The severe sovereign debt crisis in the eurozone has been immune so far to all of the measures that have been taken to solve it. It has become obvious that the eurozone lacks a mechanism to solve such a crisis, primarily because it was not considered possible that a eurozone country could come to the brink of sovereign default. The aftermath of the 2007 world financial crisis also proved that highly developed countries were not completely protected from default.1 Jittery financial markets expecting a bailout of eurozone member countries were further disturbed by a sudden change in the political inclination of eurozone leaders, who started to demand contributions from private investors for a solution to the crisis. This sudden change of mind may be taken as the turning point, after which panic in financial markets took over.2 When the debt crisis began in Greece, there was a real opportunity to avoid anxiety as well as contagion by simply accepting an orderly Greek default along with rescuing endangered banks, accepting spreading interest rates for sovereign public debt according to default risks, and recapitalising European banks. Although this policy would also have triggered a kind of panic, it might have solved a crisis which since then has only expanded.

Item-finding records
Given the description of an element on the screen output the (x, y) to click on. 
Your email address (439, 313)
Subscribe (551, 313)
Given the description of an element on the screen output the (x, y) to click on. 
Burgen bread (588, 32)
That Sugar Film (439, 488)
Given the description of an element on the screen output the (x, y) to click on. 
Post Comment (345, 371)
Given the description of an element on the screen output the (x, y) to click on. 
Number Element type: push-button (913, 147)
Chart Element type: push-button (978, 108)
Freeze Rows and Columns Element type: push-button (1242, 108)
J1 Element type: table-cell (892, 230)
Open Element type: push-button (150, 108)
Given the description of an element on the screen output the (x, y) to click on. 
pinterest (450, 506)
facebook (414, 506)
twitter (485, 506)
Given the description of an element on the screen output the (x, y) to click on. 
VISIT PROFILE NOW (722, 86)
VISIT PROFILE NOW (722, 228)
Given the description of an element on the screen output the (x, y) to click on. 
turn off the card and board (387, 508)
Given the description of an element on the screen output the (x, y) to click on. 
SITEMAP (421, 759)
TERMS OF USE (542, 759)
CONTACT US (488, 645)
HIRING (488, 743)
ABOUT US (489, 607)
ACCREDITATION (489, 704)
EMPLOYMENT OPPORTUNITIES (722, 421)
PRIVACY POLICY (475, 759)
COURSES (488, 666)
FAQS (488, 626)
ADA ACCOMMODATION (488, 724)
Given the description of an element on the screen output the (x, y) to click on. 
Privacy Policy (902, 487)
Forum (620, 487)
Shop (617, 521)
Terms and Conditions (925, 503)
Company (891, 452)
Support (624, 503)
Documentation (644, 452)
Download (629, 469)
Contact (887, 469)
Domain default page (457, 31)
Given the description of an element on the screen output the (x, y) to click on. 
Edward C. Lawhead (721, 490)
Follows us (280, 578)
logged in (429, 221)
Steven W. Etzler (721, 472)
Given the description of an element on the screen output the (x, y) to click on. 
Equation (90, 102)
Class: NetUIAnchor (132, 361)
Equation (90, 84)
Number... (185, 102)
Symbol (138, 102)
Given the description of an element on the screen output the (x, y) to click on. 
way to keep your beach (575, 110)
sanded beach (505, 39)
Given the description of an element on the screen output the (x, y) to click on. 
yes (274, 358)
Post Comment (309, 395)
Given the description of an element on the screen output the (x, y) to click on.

* [What you should do]:
Carry on the passage about the eurozone sovereign debt crisis, picking up right after its final sentence.

* [Final result]:
Meanwhile, there is no silver bullet on the horizon which could solve the crisis at once. Moreover, if the ECB had not bought the sovereign debt of endangered countries in the secondary market, the euro might already have disappeared. Since no other institution was available, the ECB was not only the lender of last resort for eurozone banks but also for (nearly) defaulting countries. In this way, the ECB was taken in tow by fiscal policy, in violation of its statute. To end this unbearable situation, the European Financial Stability Facility (EFSF) was agreed upon – but not immediately ratified – by the euro countries. The temporary EFSF is to become permanent and will then be known as the European Stability Mechanism (ESM). However, these policies have also been unable to solve the crisis so far.

The main explanation offered by critics for the ineffectiveness of the EFSF/ESM announcement was the lack of financial firepower. Critics suggested the EFSF/ESM ought to be leveraged to increase its financial capability. For example, the EFSF/ESM could be used as a bank, rather than a mechanism, to buy sovereign debt securities and utilise these securities as collateral for central bank money from the ECB. In this way, EFSF capital could be multiplied.

Eurobonds were proposed as a second way to guarantee that no eurozone member country would ever risk a default. Since these bonds would be guaranteed by all member countries, no single country could be attacked by the financial markets. To mitigate the inherent moral hazard problem with Eurobonds, eurozone countries would have to relinquish a portion of their national sovereignty with regard to their public budgets.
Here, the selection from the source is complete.